(Lines held in a dataset)
◇ ◇ ◇

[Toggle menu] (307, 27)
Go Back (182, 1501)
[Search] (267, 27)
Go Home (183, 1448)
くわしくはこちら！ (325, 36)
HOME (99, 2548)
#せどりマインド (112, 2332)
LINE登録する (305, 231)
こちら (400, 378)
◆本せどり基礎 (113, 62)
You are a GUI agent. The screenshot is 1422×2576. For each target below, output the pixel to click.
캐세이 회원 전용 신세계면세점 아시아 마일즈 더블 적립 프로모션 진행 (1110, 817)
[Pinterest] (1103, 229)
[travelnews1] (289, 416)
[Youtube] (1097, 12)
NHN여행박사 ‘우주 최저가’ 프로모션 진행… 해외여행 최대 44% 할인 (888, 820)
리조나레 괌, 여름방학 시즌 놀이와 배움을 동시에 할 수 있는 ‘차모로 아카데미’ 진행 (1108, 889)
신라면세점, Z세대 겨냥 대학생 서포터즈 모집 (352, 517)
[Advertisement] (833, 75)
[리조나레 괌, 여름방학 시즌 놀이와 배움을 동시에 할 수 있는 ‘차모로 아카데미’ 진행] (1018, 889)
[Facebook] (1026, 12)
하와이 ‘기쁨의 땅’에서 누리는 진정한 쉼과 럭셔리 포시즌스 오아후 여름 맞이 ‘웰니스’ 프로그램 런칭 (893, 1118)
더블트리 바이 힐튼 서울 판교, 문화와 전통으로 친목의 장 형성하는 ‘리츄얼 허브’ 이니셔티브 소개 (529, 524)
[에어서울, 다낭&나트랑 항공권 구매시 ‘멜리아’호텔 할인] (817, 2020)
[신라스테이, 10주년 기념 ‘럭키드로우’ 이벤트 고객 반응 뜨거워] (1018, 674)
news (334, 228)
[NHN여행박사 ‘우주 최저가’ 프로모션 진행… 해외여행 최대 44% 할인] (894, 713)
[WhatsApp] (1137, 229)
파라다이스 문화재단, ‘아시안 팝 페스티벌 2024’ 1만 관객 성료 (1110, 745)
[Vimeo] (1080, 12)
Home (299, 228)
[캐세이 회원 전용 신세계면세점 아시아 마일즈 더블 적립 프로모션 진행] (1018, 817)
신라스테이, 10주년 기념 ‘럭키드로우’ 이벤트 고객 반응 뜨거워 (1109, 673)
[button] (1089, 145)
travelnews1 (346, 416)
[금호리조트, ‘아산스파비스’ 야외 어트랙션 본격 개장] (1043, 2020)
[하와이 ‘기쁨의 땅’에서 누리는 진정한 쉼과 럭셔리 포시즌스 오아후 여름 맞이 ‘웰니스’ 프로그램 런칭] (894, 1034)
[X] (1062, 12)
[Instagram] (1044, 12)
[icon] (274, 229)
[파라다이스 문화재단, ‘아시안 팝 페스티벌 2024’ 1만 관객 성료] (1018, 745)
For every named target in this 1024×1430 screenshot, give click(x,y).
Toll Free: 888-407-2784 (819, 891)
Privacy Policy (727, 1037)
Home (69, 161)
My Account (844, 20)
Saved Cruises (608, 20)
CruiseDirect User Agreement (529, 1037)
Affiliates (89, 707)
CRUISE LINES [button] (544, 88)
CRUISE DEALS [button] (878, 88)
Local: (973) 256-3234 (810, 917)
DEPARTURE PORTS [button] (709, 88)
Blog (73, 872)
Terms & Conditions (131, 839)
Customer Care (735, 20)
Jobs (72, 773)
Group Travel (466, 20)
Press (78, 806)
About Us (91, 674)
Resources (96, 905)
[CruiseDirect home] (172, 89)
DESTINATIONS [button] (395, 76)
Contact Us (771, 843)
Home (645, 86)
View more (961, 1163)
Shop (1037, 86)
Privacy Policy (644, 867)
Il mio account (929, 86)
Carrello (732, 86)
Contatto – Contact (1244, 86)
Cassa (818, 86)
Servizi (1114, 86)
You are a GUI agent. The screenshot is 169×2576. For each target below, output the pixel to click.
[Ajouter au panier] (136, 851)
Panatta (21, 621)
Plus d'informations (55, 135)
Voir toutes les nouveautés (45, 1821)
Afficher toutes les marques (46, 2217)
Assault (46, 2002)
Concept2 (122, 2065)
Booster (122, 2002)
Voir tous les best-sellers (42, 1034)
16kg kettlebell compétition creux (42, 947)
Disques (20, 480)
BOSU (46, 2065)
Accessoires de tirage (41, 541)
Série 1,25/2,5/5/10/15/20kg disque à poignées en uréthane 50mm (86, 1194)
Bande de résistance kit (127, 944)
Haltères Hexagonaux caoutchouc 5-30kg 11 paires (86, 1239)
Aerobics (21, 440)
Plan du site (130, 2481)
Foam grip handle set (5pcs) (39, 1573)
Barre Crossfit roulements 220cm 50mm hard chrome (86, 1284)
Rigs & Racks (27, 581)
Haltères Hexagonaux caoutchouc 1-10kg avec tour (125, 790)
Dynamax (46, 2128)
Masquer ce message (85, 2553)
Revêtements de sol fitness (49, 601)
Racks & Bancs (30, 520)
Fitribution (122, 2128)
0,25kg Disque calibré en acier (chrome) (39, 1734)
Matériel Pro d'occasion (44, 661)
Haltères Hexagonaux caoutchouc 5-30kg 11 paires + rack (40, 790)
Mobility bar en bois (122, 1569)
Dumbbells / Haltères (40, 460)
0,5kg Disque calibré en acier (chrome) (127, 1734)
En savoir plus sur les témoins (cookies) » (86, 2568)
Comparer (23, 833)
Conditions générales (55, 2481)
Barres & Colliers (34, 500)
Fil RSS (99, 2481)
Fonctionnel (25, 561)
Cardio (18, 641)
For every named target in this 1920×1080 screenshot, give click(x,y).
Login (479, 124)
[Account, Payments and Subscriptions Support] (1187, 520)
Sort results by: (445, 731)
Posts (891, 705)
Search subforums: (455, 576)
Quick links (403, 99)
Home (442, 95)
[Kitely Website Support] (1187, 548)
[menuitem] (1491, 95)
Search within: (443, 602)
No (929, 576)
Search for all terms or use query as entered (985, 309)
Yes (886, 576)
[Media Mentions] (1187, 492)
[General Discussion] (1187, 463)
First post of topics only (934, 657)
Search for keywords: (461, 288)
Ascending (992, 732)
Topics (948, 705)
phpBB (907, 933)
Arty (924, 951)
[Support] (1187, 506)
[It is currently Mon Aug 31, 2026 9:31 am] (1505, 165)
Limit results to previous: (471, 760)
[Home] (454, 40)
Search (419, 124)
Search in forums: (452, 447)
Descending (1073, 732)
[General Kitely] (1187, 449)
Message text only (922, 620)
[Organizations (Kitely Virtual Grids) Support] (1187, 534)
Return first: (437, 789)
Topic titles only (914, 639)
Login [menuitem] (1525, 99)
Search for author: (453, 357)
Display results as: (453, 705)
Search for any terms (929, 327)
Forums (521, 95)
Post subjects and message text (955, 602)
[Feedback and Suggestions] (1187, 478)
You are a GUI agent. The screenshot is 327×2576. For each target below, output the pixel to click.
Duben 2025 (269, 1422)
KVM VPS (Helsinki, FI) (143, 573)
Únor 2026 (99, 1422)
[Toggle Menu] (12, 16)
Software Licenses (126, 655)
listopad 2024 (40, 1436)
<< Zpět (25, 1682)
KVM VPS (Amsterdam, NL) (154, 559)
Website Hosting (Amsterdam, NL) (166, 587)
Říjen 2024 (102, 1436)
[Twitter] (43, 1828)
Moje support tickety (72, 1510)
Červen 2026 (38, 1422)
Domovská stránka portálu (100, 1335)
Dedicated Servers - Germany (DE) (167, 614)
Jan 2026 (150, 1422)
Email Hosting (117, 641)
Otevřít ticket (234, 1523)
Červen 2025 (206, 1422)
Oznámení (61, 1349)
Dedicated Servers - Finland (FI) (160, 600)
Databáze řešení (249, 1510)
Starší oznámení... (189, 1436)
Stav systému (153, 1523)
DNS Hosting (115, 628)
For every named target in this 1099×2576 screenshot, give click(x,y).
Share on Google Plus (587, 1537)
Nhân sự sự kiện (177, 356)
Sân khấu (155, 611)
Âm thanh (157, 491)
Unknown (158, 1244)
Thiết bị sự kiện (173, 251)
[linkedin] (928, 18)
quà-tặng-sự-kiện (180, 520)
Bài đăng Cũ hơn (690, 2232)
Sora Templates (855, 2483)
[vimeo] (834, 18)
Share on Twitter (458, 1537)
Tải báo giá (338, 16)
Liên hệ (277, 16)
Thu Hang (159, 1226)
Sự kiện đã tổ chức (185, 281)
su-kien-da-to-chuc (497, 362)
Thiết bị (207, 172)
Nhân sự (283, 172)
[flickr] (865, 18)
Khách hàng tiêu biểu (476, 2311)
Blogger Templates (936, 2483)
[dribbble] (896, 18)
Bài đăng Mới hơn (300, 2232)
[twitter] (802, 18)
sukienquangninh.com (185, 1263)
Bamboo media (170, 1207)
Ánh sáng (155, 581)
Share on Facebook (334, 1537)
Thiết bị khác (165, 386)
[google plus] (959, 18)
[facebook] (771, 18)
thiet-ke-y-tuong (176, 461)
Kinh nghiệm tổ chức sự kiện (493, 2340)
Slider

◇ ◇ ◇

* _Exercise description_
Retype the lines from the line with "<< Zpět (25, 1682)" to the line with "[linkedin] (928, 18)", both included.

* _Response to this exercise_
<< Zpět (25, 1682)
KVM VPS (Amsterdam, NL) (154, 559)
Website Hosting (Amsterdam, NL) (166, 587)
Říjen 2024 (102, 1436)
[Twitter] (43, 1828)
Moje support tickety (72, 1510)
Červen 2026 (38, 1422)
Domovská stránka portálu (100, 1335)
Dedicated Servers - Germany (DE) (167, 614)
Jan 2026 (150, 1422)
Email Hosting (117, 641)
Otevřít ticket (234, 1523)
Červen 2025 (206, 1422)
Oznámení (61, 1349)
Dedicated Servers - Finland (FI) (160, 600)
Databáze řešení (249, 1510)
Starší oznámení... (189, 1436)
Stav systému (153, 1523)
DNS Hosting (115, 628)
For every named target in this 1099×2576 screenshot, give click(x,y).
Share on Google Plus (587, 1537)
Nhân sự sự kiện (177, 356)
Sân khấu (155, 611)
Âm thanh (157, 491)
Unknown (158, 1244)
Thiết bị sự kiện (173, 251)
[linkedin] (928, 18)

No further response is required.